Foto: APA/ROLAND SCHLAGER

Wien - Tony Kushners neues Drama mit dem langen Titel Ratgeber für den intelligenten Homosexuellen zu Kapitalismus und Sozialismus mit Schlüssel zur Heiligen Schrift ist eine Grußbotschaft an Europa. An den im Stück ausgetragenen Streitigkeiten einer italienischstämmigen Familie in Brooklyn liest man einerseits die revolutionäre Energie ihrer europäischen Vorfahren ab.

Zugleich aber verlangt Kushner uns Europäern einen anderen Blick auf Amerika ab: einen, der jenseits von Konsum und Ego-shootertum ansetzt und der in ein altes Brownstone-Haus lenkt, wo ebendiese hochpolitische, kampflustige, ideologisch heterogene Familie zusammengekommen ist.
= = =
**Arbeitsaufträge**
1. Nenne alle Eigenschaften, die der Textausschnitt der Familie in dem Satz über das alte Brownstone-Haus zuschreibt.
2. Aktualisiere den Textausschnitt beginnend bei „Foto: APA/ROLAND SCHLAGER“ und endend bei „Familie zusammengekommen ist.“, wobei „Brooklyn“ durch „Queens“ ersetzt wird.

**Bereitgestellte Angaben**
= = =
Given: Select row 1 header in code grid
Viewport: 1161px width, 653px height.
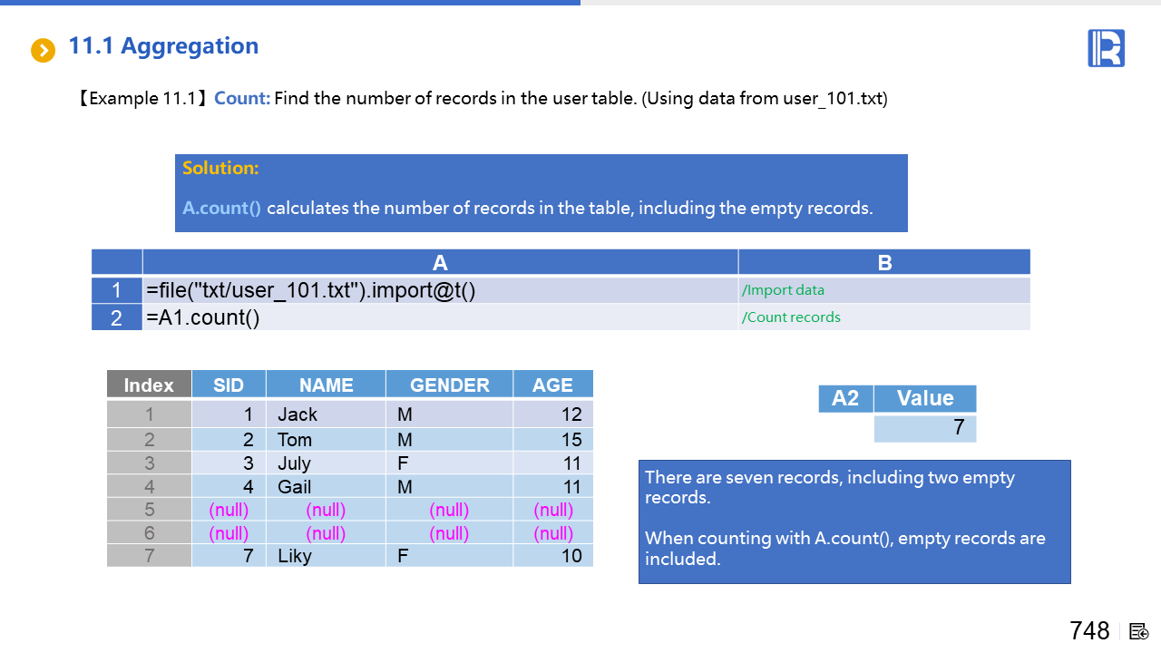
= = =
**Gelöste Aufgaben**
1. hochpolitisch, kampflustig, ideologisch heterogen

2.
Foto: APA/ROLAND SCHLAGER

Wien - Tony Kushners neues Drama mit dem langen Titel Ratgeber für den intelligenten Homosexuellen zu Kapitalismus und Sozialismus mit Schlüssel zur Heiligen Schrift ist eine Grußbotschaft an Europa. An den im Stück ausgetragenen Streitigkeiten einer italienischstämmigen Familie in Queens liest man einerseits die revolutionäre Energie ihrer europäischen Vorfahren ab.

Zugleich aber verlangt Kushner uns Europäern einen anderen Blick auf Amerika ab: einen, der jenseits von Konsum und Ego-shootertum ansetzt und der in ein altes Brownstone-Haus lenkt, wo ebendiese hochpolitische, kampflustige, ideologisch heterogene Familie zusammengekommen ist.